Consider the Fork: A History of How We Cook and Eat
Since prehistory, humans have striven to tame fire and ice, and have braved the business ends of mashers, scrapers, and razor-sharp knives—all in the name of creating something delicious (or, at least, edible). The technology of food matters even when we barely notice it is there, but in recent years kitchen technology has become increasingly elaborate and eye-catching, transforming the old-fashioned home kitchen into a bristling stainless steel laboratory. Far from a new development, however, the modern kitchen is only the most recent iteration of an ancient lineage of food technology, as acclaimed food historian Bee Wilson reveals in Consider the Fork.

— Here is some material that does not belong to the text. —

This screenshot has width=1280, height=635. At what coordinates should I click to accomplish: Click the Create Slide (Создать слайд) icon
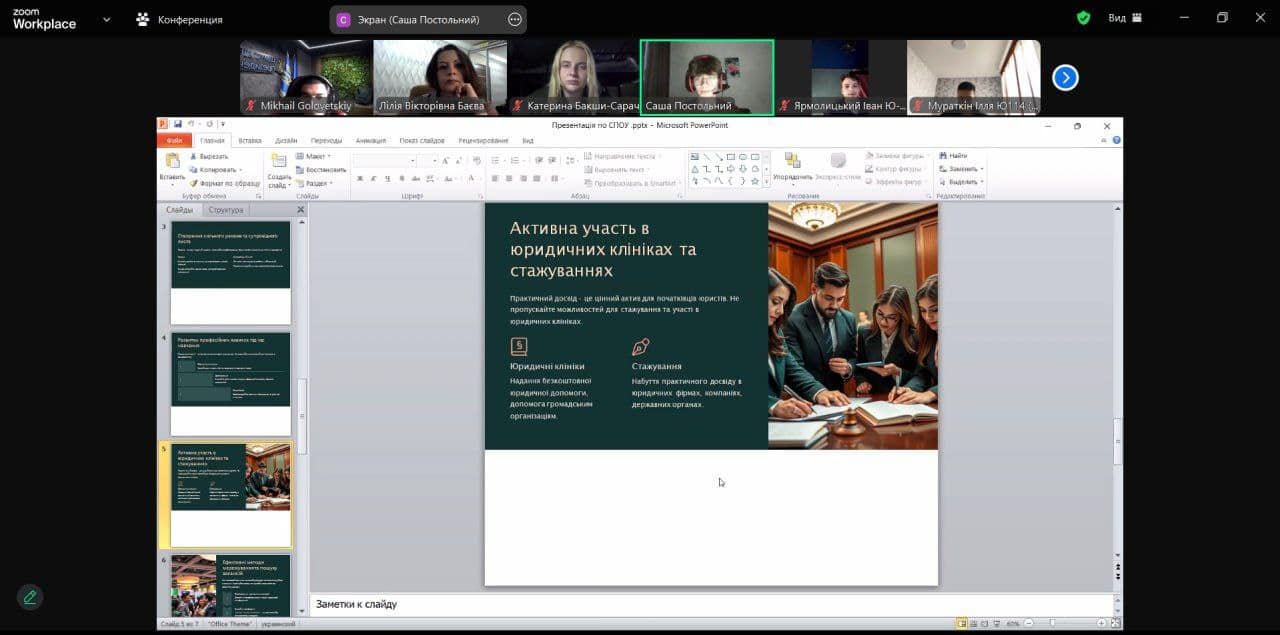[x=279, y=161]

Many of our technologies for preparing food have remained strikingly consistent for thousands of years. The Greeks and Romans already had pestles and mortars. Knives—perhaps mankind’s most important gastronomic tool—predate the discovery of that other basic technology, fire. Other tools emerged quite suddenly (like the microwave, whose secrets were unlocked during radar tests conducted during World War II) or in fits and starts (like the fork, which had to endure centuries of ridicule before finally gaining widespread acceptance). For every technology that has endured, others have fallen by the wayside. We no longer feel the need for andirons and bastables, cider owls and dangle spits, even though in their day these would have seemed no more superfluous than our oil drizzlers and electric herb choppers.
The evolution of food technology offers a unique window into human history, and Wilson blends history, science, and personal anecdotes as she traces the different technologies that have shaped—or slashed, pounded, whisked, or heated (and reheated)—our meals over the centuries. Along the way she reveals some fascinating facts—showing, for instance, how China’s cuisine, its knives, and its eating utensils are all the product of the country’s historically scarce fuel supply. To conserve energy, chefs rendered their ingredients quick-cooking by using large, multi-purpose chopping knives to reduce food to small, bite-sized morsels. This technique, in turn, gave rise to the chopstick, which cannot cut. What’s more, the discovery of the knife—in Asia and elsewhere—was likely what gave humans our distinctive overbite. Before humans learned to fashion knives out of sharpened rocks, many of us cut our food by clamping it in our front teeth, which gave us perfectly aligned rows of teeth.
But Wilson shows that, far from being adventurous innovators, cooks are a notoriously conservative bunch, and only adopt new technologies with great reluctance. The gas range revolutionized cooking when it was first introduced in the 19th century by promising to end “hearth deaths,” a constant danger for women wearing billowing, flammable clothing. But indoor gas cooking—safer and more efficient—was nevertheless greeted with widespread suspicion when it was first introduced. Many chefs feared it would taint their food or poison their guests. The same hold true for the refrigerator, which was initially condemned as an unnatural technology that risked changing the fundamental “essence” of food. Perhaps the one exception to this technophobia, says Wilson, was the egg beater, new patents for which proliferated so astonishingly in late 19th-century America.
In this fascinating history, Wilson reveals the myriad innovations that have shaped our diets today. An insightful look at how we’ve changed food and how food has changed us, Consider the Fork reveals the astonishing ways in which the implements we use in the kitchen affect what we eat, how we eat, and how we relate to food.